The training is taking place on the 11th- 15th December 2017 at the WHO Libya Office in Tunis. The 29 participants attending are operational personnel from all regions of Libya; Benghazi, Zliten, Sabha and Tripoli. Representatives are from the Medical Supply Organisation Warehouses, various hospitals pharmacy departments, the Libyan FDA, and the NCDC. All are involved in aspects of stock management and are committed to improving access to medical supplies in Libya.
The workshop includes an introductory training on a WHO Logistics Support System Software (LSS) conducted by WHO experts.

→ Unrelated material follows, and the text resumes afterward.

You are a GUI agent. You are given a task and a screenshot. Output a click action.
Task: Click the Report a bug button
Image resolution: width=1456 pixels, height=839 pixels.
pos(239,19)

The main objective is to improve access to essential medicines.
Introducing the LSS software to the Libyan supply chain management would not only provide a solution for inventory management but would also strengthen other critical activities of the supply chain such as quantifying the needs of medicines and enhancing quality of data.
This training is timely and particularly important as the Libyan health system is currently facing challenges related to:
Access to medicines,
Basic institutional capacity in managing the supply chain,
Irregular procurement practices,
A lack of information system for evidence based decision making
Technology can be a game changer in maximizing efficiencies up and down the medical supply chain, from estimating procurement needs to ensuring prompt delivery of essential medicines and supplies. Yet even the most cutting-edge tools can be rendered ineffective without trained staff to use and maintain them. The current training workshop is contributing to the creation of a pool of well trained staff as part of the” SHAMS” project commitment to enhancing capacity of key personnel on various components of the medical supply chain.